Raw data:
——

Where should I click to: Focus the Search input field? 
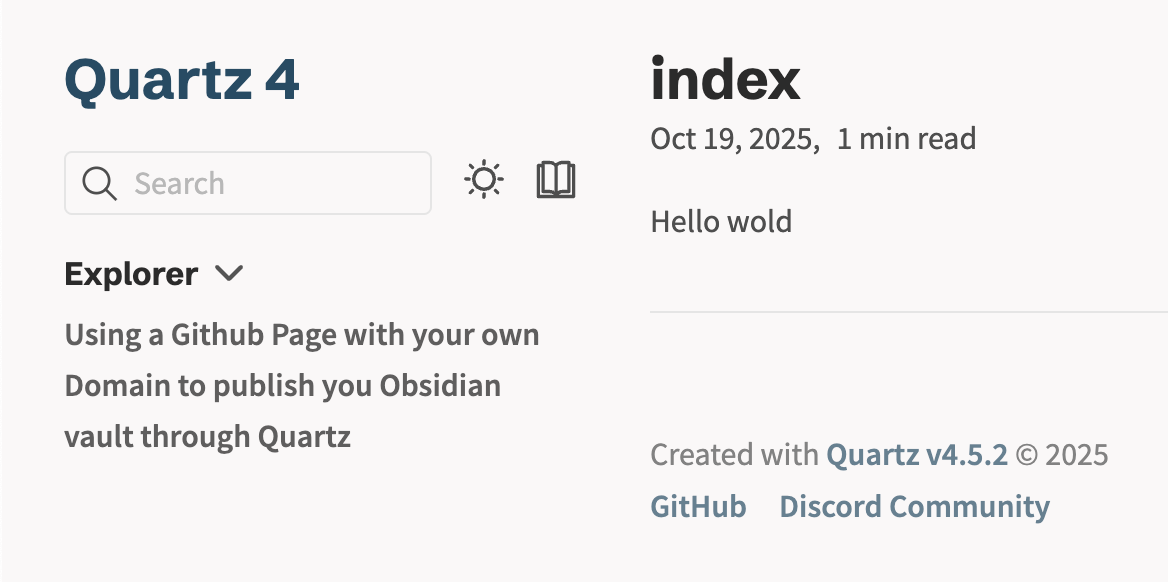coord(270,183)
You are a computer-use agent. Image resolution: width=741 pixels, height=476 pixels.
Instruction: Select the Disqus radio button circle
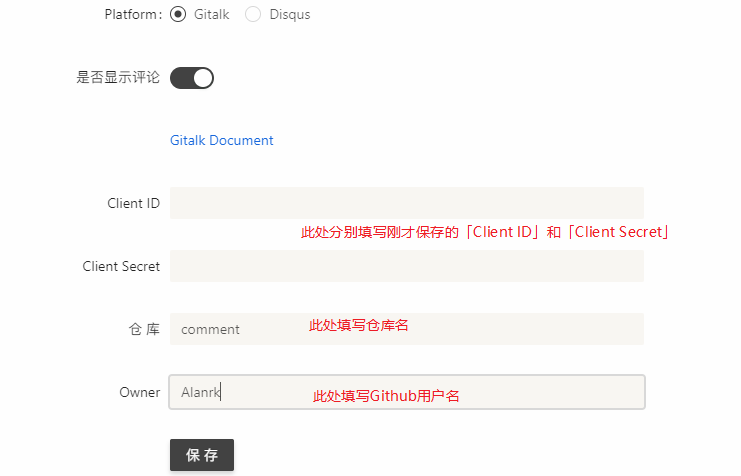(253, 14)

——

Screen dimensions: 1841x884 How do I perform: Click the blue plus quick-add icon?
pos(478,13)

——

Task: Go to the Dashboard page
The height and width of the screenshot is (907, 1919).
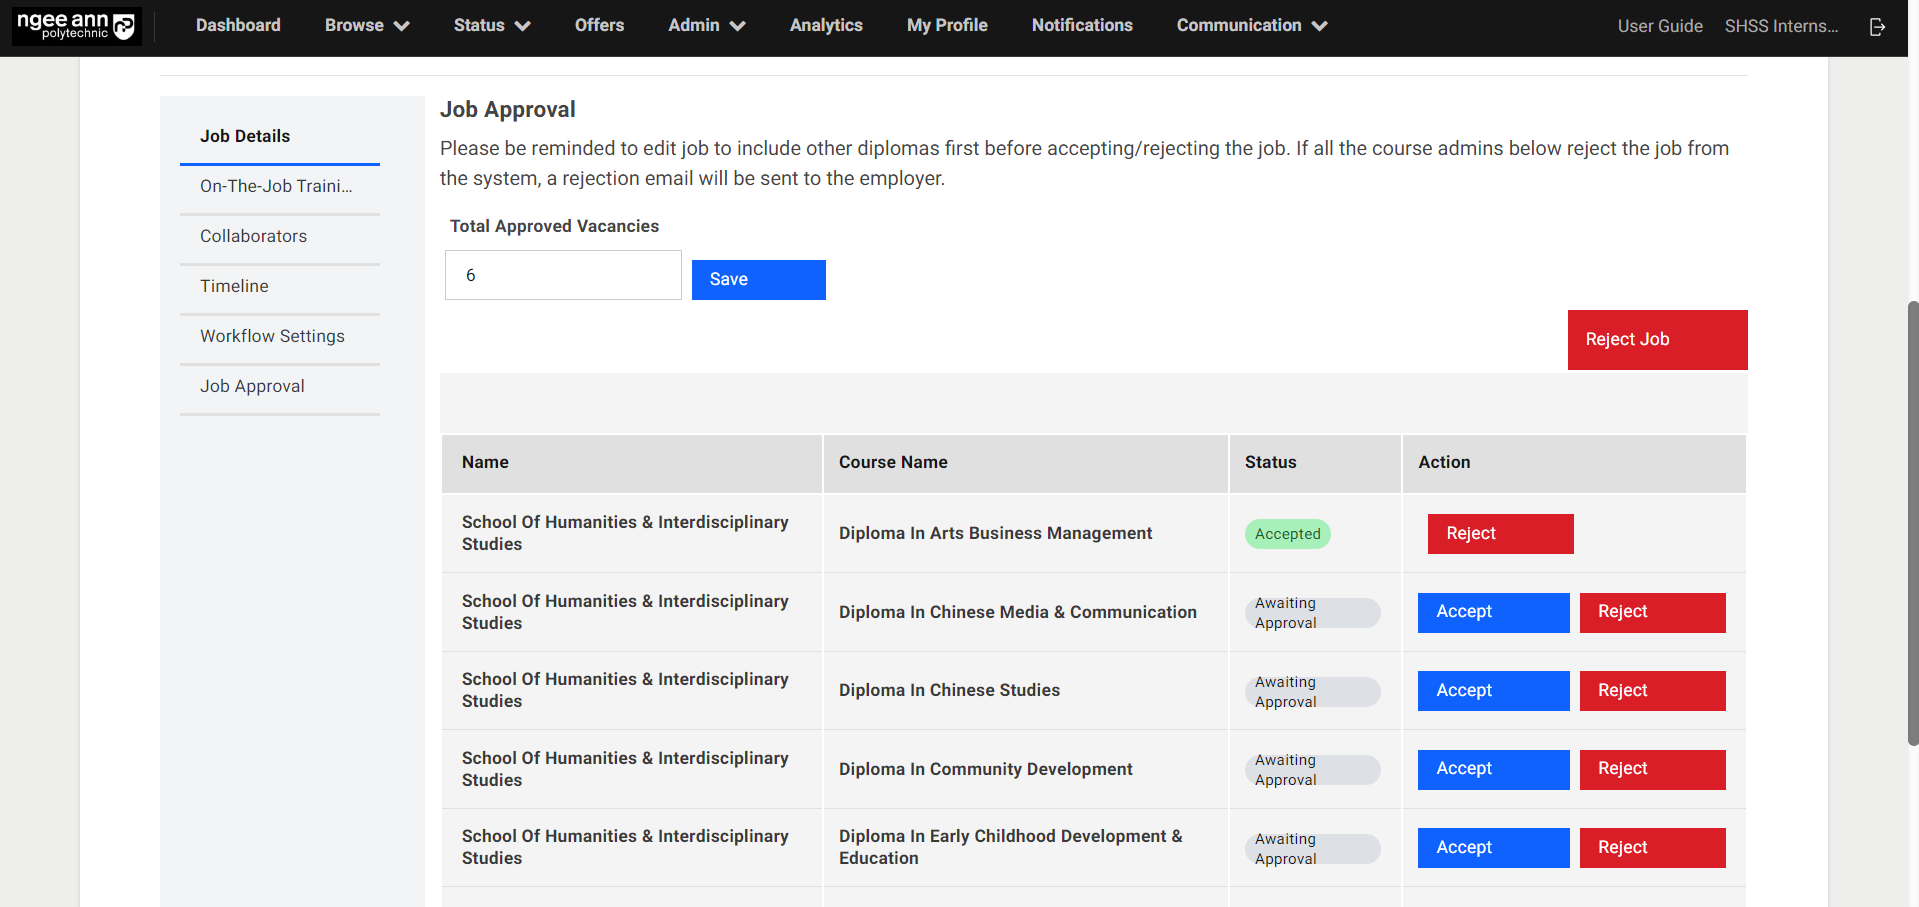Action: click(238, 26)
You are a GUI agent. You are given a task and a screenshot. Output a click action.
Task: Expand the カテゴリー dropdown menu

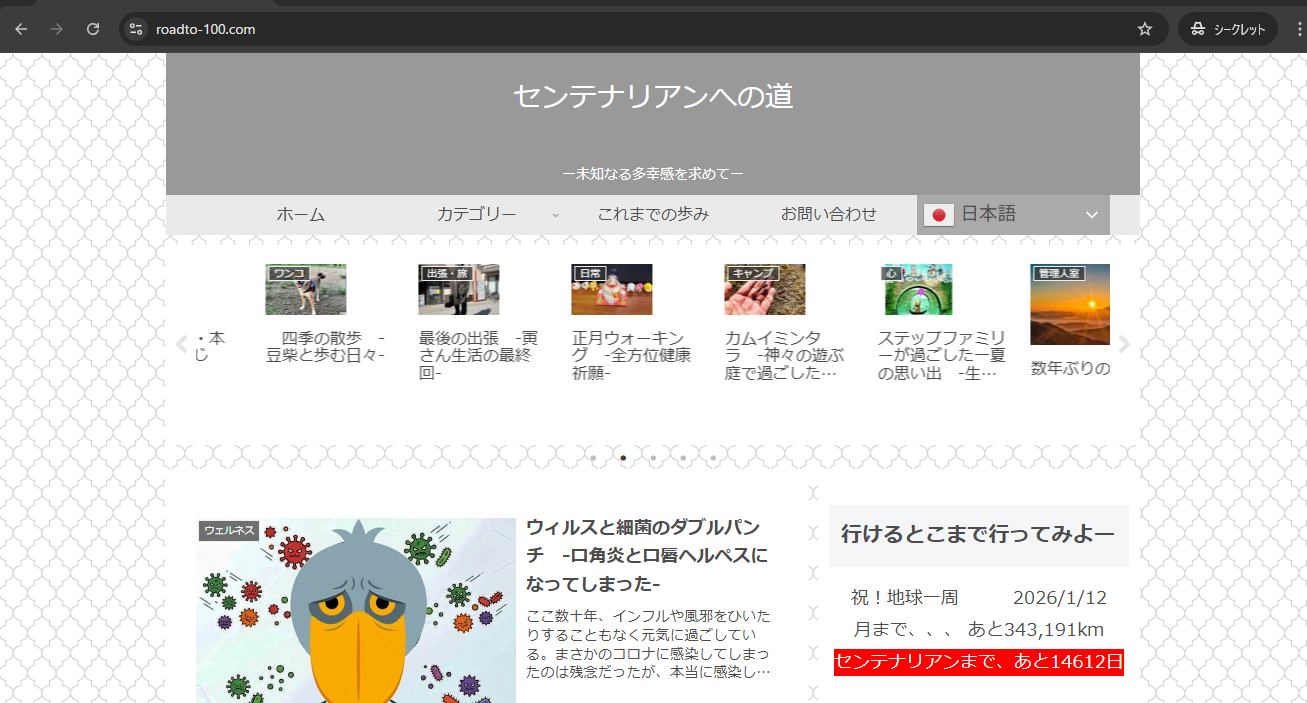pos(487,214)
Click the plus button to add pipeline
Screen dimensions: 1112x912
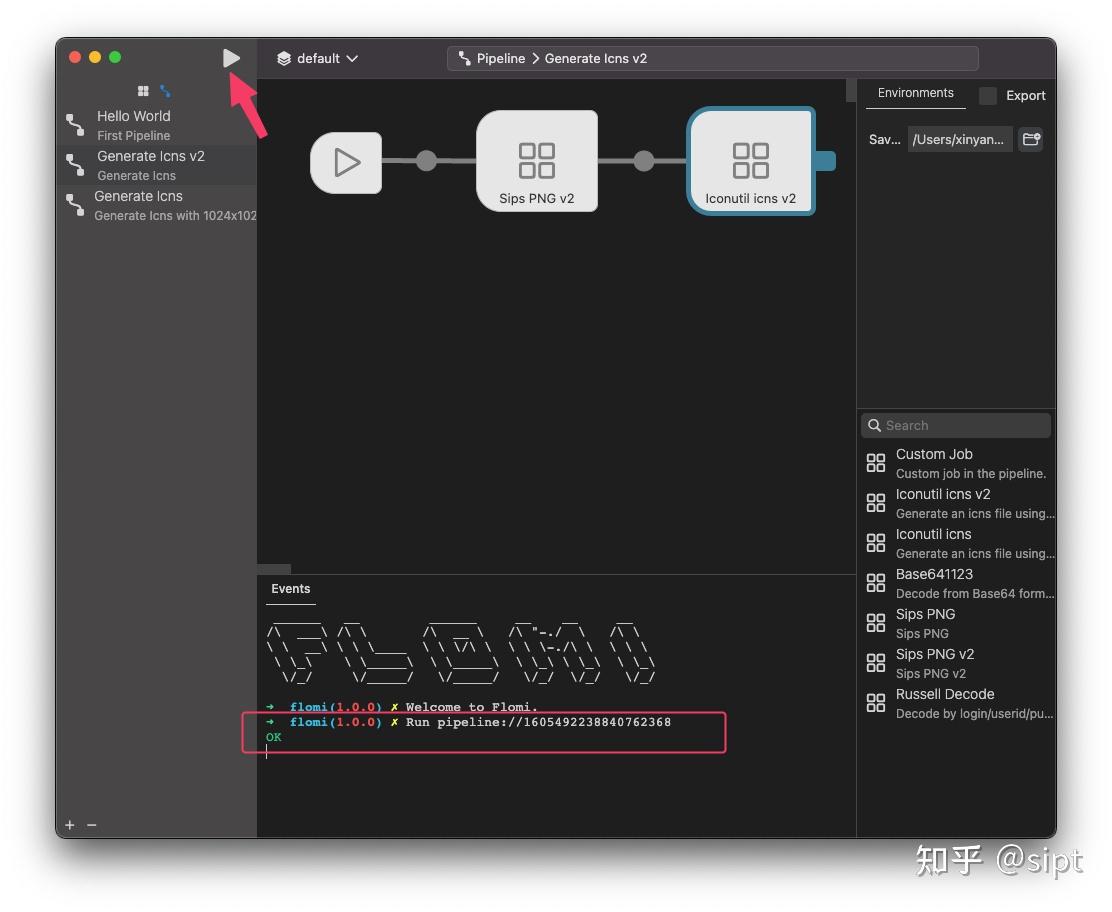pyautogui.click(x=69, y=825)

——

What you will do: Look through the records above for the string "agent", then copy every line that has it.

The answer:
You are a computer-use agent. Image resolution: width=741 pixels, height=476 pixels.
You are a GUI agent. You are given a task and a screenshot. Output a click action.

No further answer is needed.